### WHAT NEEDS TO BE DONE
Reproduce without change everything in the entries from the line containing "1406x892 pixels. At" down to the line containing "[x=490, y=68]", both of those lines included.

▬▬▬

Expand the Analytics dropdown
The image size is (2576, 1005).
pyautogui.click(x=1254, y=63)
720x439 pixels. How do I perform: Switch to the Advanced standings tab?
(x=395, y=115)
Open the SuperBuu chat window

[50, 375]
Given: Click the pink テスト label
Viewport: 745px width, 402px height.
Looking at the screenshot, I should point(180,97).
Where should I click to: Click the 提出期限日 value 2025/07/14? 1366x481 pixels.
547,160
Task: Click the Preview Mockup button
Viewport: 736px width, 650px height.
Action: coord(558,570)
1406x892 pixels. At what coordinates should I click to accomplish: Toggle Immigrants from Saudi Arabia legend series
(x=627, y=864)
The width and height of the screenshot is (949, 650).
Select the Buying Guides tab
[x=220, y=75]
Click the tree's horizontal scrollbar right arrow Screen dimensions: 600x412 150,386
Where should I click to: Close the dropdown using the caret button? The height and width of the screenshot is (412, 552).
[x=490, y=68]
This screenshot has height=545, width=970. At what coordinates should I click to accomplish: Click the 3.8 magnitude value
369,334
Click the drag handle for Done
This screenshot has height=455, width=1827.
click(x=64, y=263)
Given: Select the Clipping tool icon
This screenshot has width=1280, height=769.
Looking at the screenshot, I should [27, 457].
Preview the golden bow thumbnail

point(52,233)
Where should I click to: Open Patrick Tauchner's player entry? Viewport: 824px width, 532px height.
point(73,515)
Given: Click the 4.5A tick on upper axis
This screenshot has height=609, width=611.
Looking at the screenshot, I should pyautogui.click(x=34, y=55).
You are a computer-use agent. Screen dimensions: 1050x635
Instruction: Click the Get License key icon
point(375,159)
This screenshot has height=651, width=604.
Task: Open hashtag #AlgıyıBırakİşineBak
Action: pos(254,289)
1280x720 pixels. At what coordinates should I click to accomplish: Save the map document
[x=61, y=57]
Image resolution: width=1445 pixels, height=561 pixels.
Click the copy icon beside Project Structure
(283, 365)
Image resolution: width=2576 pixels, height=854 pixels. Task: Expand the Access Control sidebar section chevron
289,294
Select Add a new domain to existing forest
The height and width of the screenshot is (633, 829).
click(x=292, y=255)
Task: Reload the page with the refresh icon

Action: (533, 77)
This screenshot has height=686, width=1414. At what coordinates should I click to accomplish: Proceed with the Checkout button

▬▬▬

### THE RESULT
1406x892 pixels. At what coordinates should I click to accomplish: Toggle Immigrants from Saudi Arabia legend series
(x=627, y=864)
The width and height of the screenshot is (949, 650).
Select the Buying Guides tab
[x=220, y=75]
Click the tree's horizontal scrollbar right arrow Screen dimensions: 600x412 150,386
Where should I click to: Close the dropdown using the caret button? The height and width of the screenshot is (412, 552).
[x=490, y=68]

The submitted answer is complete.